I decided to compromise. People will accept a bit of slowness during a
rare operation like selecting, but not during basic typing-in.
 
> Also, could you tell why this cannot work with inner insets too? After
> all, the main text is in an inset also.

<lecture>
The same process happens with inner insets too. Look at
RowPainter::paintInset. 

1,2) First call inset->drawSelection (which also paints the inset
background) and 
3) then call inset->draw, which draws the text.

I have successfully suppressed the background painting here and caused
the inset background _and_ text to be painted row-selectively inside the
inset, using the sixth parameter of paintPar, a bool. It works (for the
case of no selection, see above). However, there were a number of
problems. I'll only mention the serious ones here.

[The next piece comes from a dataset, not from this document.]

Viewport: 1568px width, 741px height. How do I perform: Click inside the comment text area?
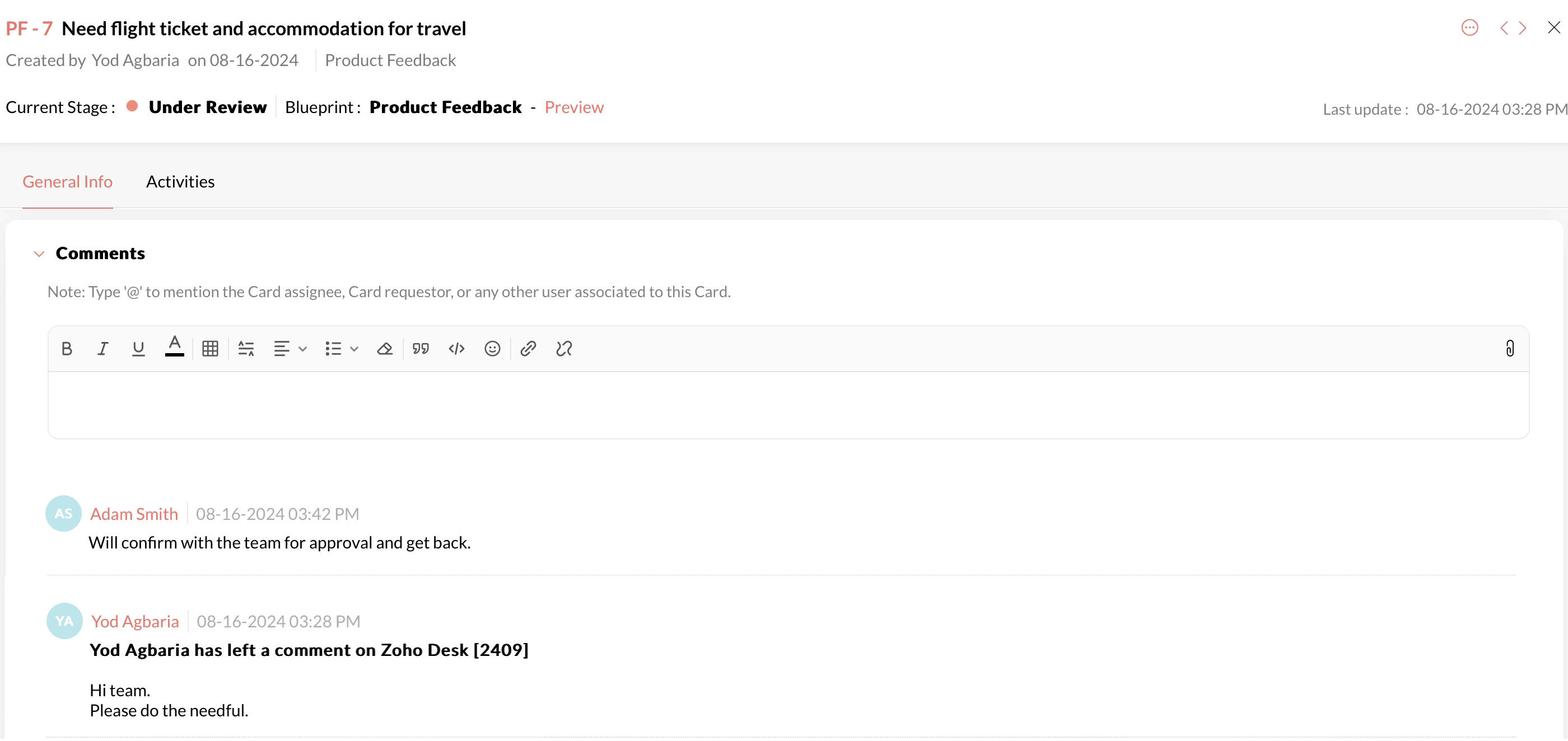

A) When you have an inset that's being row-selectively rendered, you
have to suppress -- or rather, "row-selectivise" -- not only its own
background painting, you have also to suppress the background painting
for its containing row in the main text. But that again should only
happen if it is a _non-collapsed, non-inlined_ inset.

B) When you implement the above, you should nevertheless take care that
the containing paragraph's background _is_ painted if you have scrolled
up or down, i.e., if vi.singlerow is false. Because in that case all
rows in the inset will be forcibly refreshed anyway (see the clear()
statement in paintText).

C) Even if you get that under control, I found that there remain
obnoxious rendering bugs in the case that you edit the text inside an
inset such, that the number of rows becomes less. 

D) Insets within insets :-(

At that point I just gave up. I don't know though how much of my grief
came from the { } bug that we just killed.
</lecture>

Hmmm... do you still think I should give it a try for 1.4.0? I expect it
to require major reconstructive surgery, and still not work reliably.